— WORK REQUEST —
Exact transcript, pictures excluded: write out every record below.

BEGIN DATA UNDER STUDY

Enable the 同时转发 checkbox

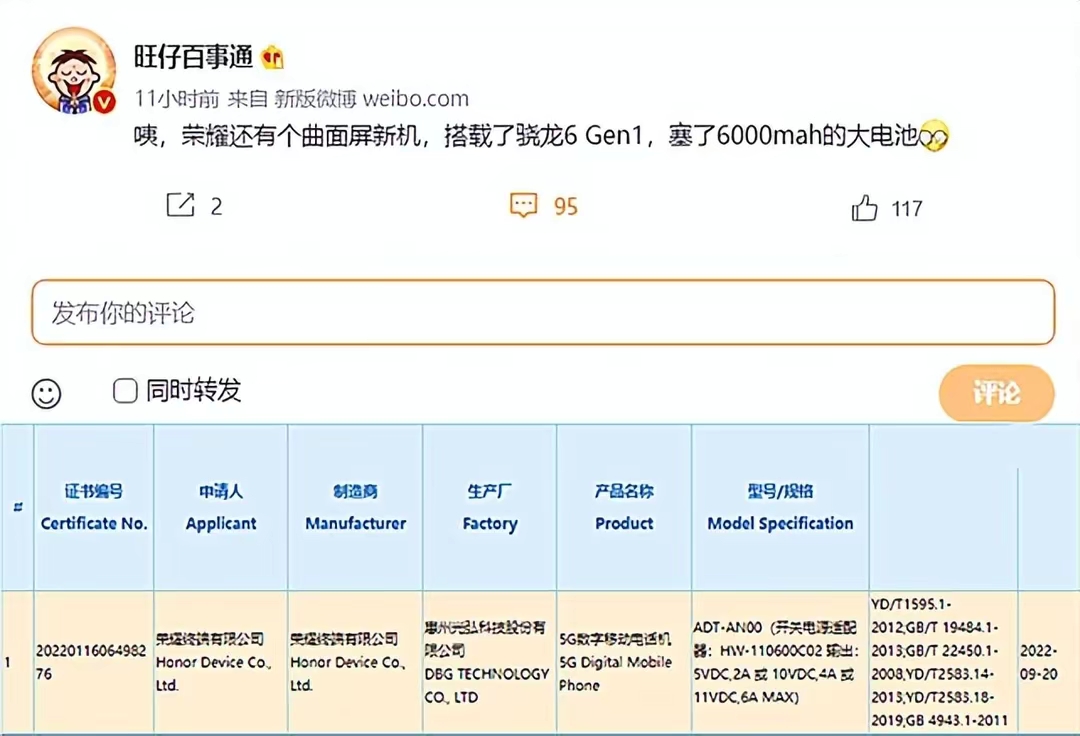(124, 392)
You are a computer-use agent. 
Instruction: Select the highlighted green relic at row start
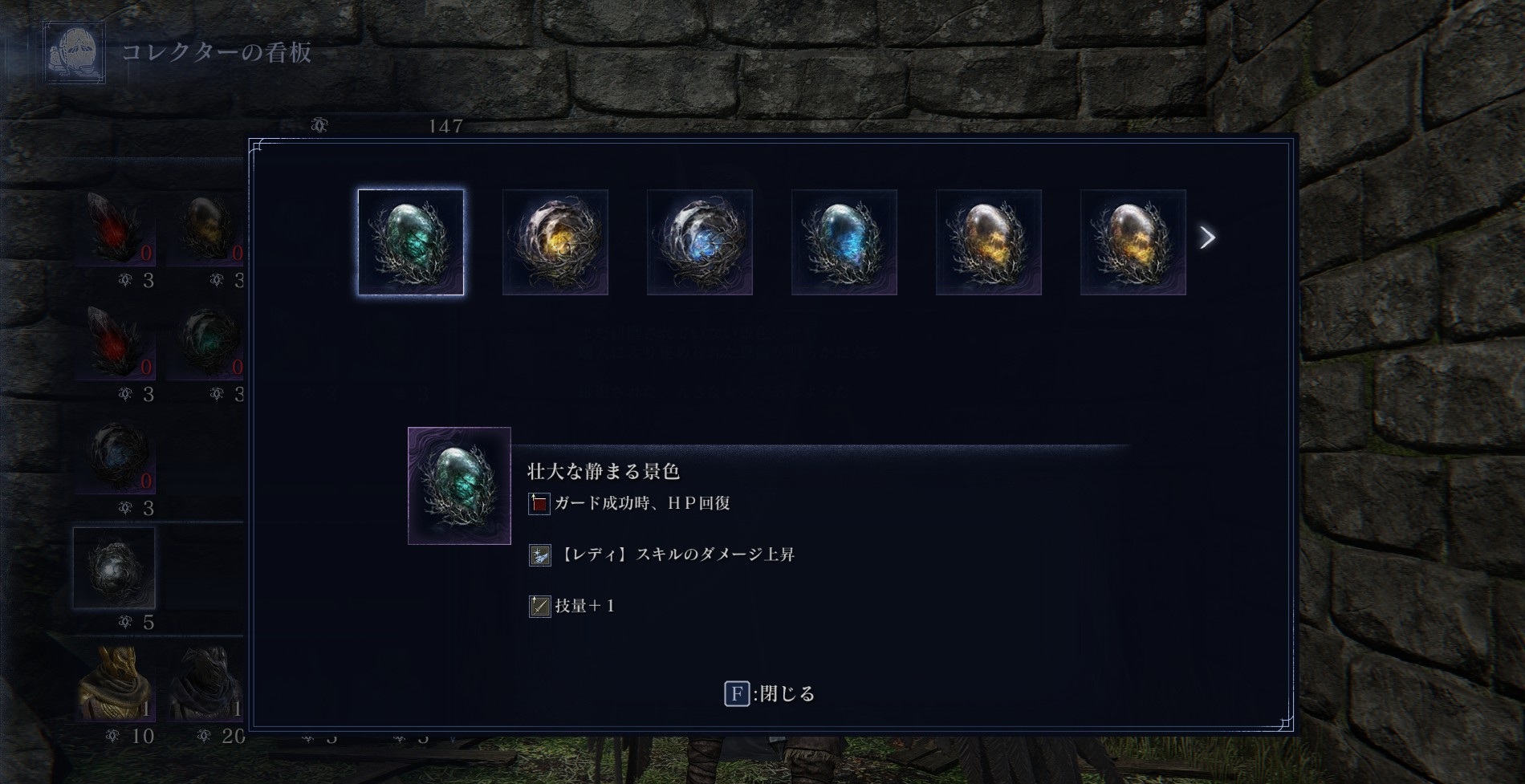tap(411, 242)
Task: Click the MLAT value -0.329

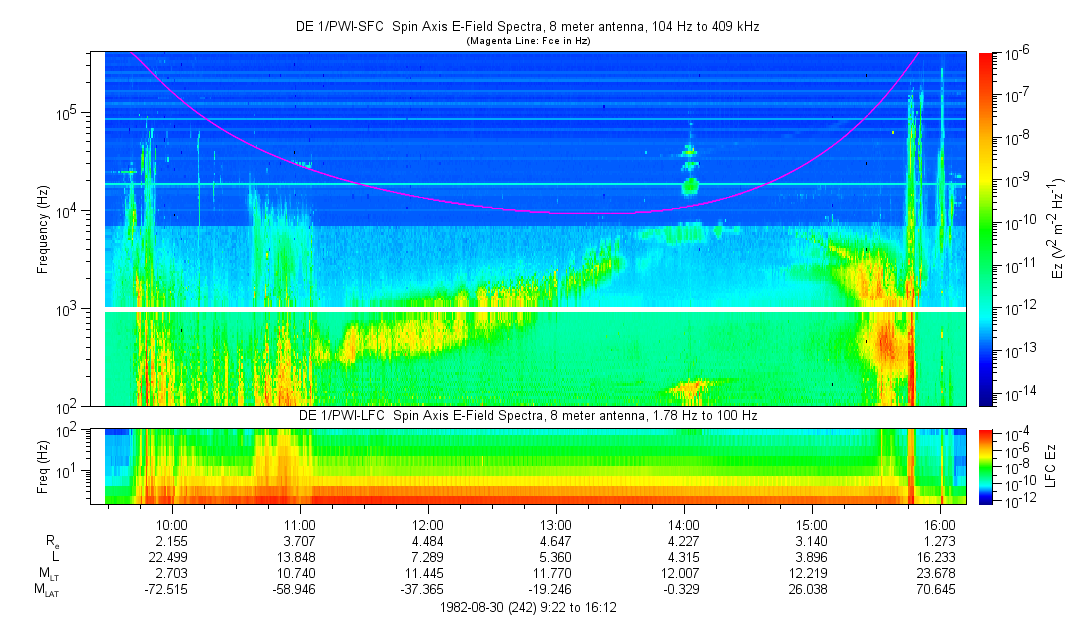Action: click(x=684, y=591)
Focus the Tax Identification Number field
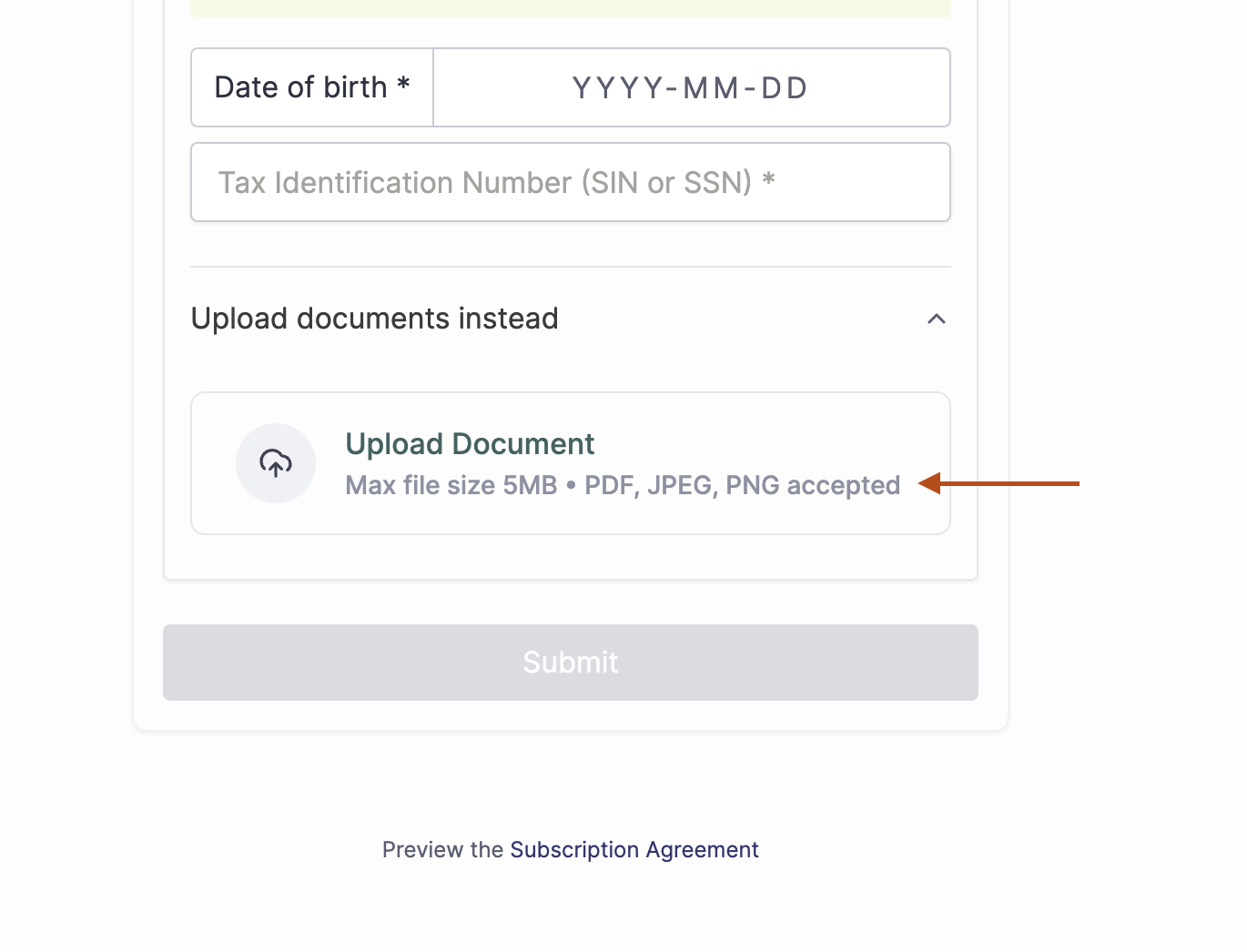The width and height of the screenshot is (1247, 952). (x=571, y=182)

END DATA UNDER STUDY

— WRITTEN ANSWER —
Enable the 同时转发 checkbox

(124, 392)
You are a computer-use agent. 
Instruction: Select the highlighted green relic at row start
tap(411, 242)
Task: Click the MLAT value -0.329

Action: click(x=684, y=591)
Focus the Tax Identification Number field
The width and height of the screenshot is (1247, 952). (x=571, y=182)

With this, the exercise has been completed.